Owen Jones and statistics
It’s not entirely obvious that Owen Jones manages to understand the numbers he uses to support his prejudices:
Not only is the private rented sector chronically lacking in security, it is a rip-off: if they’re on gross median pay in London, young people can expect to hand over nearly half of their pre-tax earnings to a landlord.
Well, no, not really:
In every London borough the average rent for a one-bedroom house or flat on the private market is at least 30% of median pre-tax pay in London. The average across the capital is that a one-bedroom dwelling cost the equivalent of almost half (46.4%) the gross-median pay in London.

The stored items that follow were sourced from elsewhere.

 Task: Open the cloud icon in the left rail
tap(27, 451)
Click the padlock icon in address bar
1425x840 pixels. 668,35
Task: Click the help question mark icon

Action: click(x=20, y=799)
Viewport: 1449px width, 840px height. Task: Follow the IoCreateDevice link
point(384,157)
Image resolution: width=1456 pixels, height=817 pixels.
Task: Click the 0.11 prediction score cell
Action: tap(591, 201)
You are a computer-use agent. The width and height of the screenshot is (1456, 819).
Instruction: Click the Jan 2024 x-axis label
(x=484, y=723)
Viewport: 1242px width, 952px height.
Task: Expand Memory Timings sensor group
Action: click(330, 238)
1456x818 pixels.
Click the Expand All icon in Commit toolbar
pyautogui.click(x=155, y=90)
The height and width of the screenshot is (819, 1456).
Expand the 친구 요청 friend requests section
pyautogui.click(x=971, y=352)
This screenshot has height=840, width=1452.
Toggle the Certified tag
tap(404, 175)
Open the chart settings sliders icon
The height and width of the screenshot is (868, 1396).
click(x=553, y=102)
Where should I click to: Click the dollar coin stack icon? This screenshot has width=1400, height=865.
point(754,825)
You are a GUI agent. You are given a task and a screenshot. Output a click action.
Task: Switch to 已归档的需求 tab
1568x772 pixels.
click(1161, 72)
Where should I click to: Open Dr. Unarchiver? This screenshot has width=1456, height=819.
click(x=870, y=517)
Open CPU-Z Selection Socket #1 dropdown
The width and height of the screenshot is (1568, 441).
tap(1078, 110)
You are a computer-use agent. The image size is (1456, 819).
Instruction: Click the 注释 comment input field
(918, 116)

It is the median household that pays such a portion of the median individual income. The average (mean, median or mode) household size is greater than one person. This before we even start to think about several people doing a flat- or house- share on a larger property.
We’d also be hard put to think of any time in the past when a one bedroomed dwelling has been an expected part - for single and sole occupancy - of the young Londoner’s experience. It never was true of even those heady days of council housing as the single and lone individual never did gain access to such - not without subletting they didn’t.
Even then the statistic is nonsense as that very claim about median rents means that half the properties out there are cheaper than that. Oh, and when measuring affordability we should be using the - much higher - mean income anyway.
Still, how would it be possible to show that the UK’s neoliberal economy was such a failure if one had to rely upon truth and accuracy? Answer us that one.